Thrift was written at Facebook by an ex Google intern trying to recreate something close to protobuf+Stubby.

fizx · on July 22, 2017

Thrift is comparable to GRPC, and more user-friendly in practice than GRPC. GRPC is more flexible, rigorous (anal).

I disagree that Thrift failed, but GRPC has more momentum right now IMO.

Source (GRPC at current startup, multiple years of thrift)

cookiecaper · on July 22, 2017

Thrift is popular and it "supports" more targets, but I found a lot of bugs in some of its lesser-known implementations. This may not be an issue if you're using a widely-used Thrift platform, but if you're choosing Thrift because it supports the target you want while another RPC doesn't, do watch out for weird bugs and issues.

I haven't tried to use Protobufs or gRPC in a serious way so I can't say if it's better or worse, but I would hope it supports fewer targets because it takes stability and QC more seriously.

azurezyq · on July 21, 2017

on the contrary, I always found thrift lack good documentation.

vikiomega9 · on July 22, 2017

That's the sense I got too but beyond the initial hurdles it's good enough.

misterbowfinger · on July 21, 2017

> Inefficient (textual representations aren’t optimal for networks)

REST APIs don't _have_ to be text-based, AFAIK. Why not just send/receive binary?

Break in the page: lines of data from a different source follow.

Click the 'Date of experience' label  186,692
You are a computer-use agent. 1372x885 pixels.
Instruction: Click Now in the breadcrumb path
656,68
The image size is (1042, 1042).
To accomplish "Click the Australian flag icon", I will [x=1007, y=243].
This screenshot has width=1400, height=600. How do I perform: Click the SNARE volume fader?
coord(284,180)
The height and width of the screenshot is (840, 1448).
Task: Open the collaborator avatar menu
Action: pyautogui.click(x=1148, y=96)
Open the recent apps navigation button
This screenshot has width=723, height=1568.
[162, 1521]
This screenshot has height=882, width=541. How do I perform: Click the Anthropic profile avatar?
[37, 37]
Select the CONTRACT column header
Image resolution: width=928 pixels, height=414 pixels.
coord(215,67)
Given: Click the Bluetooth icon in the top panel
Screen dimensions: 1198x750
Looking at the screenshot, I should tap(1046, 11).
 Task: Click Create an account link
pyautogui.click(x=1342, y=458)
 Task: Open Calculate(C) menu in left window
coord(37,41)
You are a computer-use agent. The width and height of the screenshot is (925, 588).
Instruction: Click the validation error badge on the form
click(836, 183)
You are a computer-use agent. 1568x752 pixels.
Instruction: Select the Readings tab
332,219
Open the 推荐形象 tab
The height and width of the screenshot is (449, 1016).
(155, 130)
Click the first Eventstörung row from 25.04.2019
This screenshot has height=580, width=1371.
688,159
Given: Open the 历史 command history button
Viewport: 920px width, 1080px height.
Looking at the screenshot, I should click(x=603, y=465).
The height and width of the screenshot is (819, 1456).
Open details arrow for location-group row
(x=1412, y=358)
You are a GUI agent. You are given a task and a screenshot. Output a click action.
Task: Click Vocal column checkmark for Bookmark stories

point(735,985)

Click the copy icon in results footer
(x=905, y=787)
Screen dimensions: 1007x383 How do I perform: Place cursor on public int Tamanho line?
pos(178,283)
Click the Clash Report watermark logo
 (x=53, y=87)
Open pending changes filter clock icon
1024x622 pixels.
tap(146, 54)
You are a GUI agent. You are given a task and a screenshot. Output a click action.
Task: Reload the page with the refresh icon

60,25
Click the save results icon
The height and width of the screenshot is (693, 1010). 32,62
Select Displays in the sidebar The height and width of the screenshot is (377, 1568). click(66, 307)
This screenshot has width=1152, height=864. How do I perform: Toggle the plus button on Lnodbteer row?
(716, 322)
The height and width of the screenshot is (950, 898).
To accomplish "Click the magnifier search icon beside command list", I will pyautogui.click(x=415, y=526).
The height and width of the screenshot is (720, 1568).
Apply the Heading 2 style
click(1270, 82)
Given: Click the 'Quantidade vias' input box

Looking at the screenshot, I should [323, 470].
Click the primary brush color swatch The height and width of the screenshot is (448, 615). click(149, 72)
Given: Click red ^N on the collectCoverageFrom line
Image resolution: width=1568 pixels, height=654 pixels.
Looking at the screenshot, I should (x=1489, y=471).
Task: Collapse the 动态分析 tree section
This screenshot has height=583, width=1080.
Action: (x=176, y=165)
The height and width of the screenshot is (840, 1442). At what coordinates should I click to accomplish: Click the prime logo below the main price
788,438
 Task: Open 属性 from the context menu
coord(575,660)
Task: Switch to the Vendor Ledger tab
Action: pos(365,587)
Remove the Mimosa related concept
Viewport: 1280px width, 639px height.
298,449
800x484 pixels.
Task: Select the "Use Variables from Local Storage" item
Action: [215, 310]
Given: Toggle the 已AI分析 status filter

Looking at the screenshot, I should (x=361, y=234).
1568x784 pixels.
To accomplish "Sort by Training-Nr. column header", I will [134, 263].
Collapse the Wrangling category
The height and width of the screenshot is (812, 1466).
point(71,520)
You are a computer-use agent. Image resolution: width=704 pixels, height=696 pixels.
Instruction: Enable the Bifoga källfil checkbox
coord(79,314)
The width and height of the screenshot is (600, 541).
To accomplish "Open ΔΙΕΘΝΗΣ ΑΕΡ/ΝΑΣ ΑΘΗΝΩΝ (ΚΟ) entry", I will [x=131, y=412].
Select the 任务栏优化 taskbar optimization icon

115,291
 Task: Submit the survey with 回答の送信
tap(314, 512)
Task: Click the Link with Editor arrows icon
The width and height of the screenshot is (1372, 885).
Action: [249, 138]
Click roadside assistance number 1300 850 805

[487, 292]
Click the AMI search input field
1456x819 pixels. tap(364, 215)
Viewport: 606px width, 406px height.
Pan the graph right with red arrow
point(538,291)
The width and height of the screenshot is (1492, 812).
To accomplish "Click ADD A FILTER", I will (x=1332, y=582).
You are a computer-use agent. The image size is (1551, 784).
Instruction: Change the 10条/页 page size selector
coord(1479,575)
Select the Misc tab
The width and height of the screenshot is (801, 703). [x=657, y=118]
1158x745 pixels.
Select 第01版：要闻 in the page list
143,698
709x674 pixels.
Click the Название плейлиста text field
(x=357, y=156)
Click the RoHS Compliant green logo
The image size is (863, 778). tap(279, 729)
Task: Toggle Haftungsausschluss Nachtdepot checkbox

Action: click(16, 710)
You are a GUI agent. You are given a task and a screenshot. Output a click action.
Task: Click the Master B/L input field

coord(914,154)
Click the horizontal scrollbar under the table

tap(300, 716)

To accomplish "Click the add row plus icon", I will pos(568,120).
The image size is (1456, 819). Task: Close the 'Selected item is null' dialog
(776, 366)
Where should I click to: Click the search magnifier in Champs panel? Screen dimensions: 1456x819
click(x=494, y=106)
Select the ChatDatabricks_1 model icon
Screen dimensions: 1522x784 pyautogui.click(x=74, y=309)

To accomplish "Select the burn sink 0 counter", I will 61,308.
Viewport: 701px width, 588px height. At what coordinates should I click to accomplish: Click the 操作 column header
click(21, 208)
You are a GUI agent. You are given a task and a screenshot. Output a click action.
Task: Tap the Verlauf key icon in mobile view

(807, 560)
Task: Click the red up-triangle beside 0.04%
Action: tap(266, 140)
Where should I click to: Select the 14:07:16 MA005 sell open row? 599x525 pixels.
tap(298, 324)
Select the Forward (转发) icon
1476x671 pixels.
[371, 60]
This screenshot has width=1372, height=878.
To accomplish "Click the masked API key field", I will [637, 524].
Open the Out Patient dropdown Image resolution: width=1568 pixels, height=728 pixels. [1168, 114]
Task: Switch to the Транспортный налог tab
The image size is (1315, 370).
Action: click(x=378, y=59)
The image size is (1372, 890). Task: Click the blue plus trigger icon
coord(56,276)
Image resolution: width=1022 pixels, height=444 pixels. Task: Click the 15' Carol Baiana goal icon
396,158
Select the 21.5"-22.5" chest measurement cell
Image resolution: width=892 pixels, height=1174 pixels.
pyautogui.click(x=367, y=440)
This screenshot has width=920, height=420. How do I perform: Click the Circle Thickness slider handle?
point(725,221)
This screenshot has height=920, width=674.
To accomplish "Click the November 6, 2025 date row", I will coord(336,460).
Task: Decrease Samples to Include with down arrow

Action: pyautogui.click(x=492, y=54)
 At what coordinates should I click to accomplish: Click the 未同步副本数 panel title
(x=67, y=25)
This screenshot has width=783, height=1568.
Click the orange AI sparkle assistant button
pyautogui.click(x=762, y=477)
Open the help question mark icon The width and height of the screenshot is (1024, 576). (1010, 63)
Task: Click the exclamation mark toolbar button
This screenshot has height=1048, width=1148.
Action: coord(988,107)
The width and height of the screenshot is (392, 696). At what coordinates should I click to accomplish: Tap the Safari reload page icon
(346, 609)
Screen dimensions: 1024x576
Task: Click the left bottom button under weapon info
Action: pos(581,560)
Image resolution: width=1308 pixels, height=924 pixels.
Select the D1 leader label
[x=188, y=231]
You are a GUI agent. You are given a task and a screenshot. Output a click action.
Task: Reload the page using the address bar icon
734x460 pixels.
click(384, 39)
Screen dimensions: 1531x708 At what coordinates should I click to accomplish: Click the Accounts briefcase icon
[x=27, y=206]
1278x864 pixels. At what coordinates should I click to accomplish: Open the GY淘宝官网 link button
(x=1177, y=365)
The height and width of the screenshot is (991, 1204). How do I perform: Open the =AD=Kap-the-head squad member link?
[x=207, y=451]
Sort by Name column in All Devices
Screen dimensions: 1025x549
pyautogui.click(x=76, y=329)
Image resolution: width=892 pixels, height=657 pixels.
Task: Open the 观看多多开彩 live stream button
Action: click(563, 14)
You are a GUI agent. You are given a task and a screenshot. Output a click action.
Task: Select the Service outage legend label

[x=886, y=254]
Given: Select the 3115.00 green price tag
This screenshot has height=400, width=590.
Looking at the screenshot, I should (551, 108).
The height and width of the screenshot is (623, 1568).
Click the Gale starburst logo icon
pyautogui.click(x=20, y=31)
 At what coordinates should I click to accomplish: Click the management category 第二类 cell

ehsankia · on July 21, 2017

Sure, but then you'd have to write a serializer/deserializer for your messages. You could also use an existing one like Bson but then why not just use Protobuf?

cshenton · on July 21, 2017

Because bson, msgpack etc are self describing? It means a way lower barrier to entry.

adrianmonk · on July 22, 2017

I'm not sure I see how self-describing is a lower barrier to entry. It seems like generally the main reason why you'd want a self-describing format is if you're writing client (and server) language bindings by hand. If you have a tool to auto-generate those language bindings, you can skip that step, and there's no need to make a step easier if it's done for you automatically.

I can see where self-describing is better when it comes to side issues like debugging, exploration, or the hassle of configuring your build to generate code from the IDL files, though. But if I had to choose only one, those are lower priority to me.

throwaway91111 · on July 22, 2017

I was under the impression it was trivial to store the message description in the message itself with protobuf.

duality · on July 22, 2017

But sadly it also means redundancy with every message sent, which must carrying this self-description.

morecoffee · on July 22, 2017

For the same reason people use JSON. It's simpler, and there is a fast parser built into the browser. Even non browser clients have optimized JSON coders which is good enough.

That said, JSON is still slower and more bloated than Protobuf, and you get Protobuf for free when using gRPC.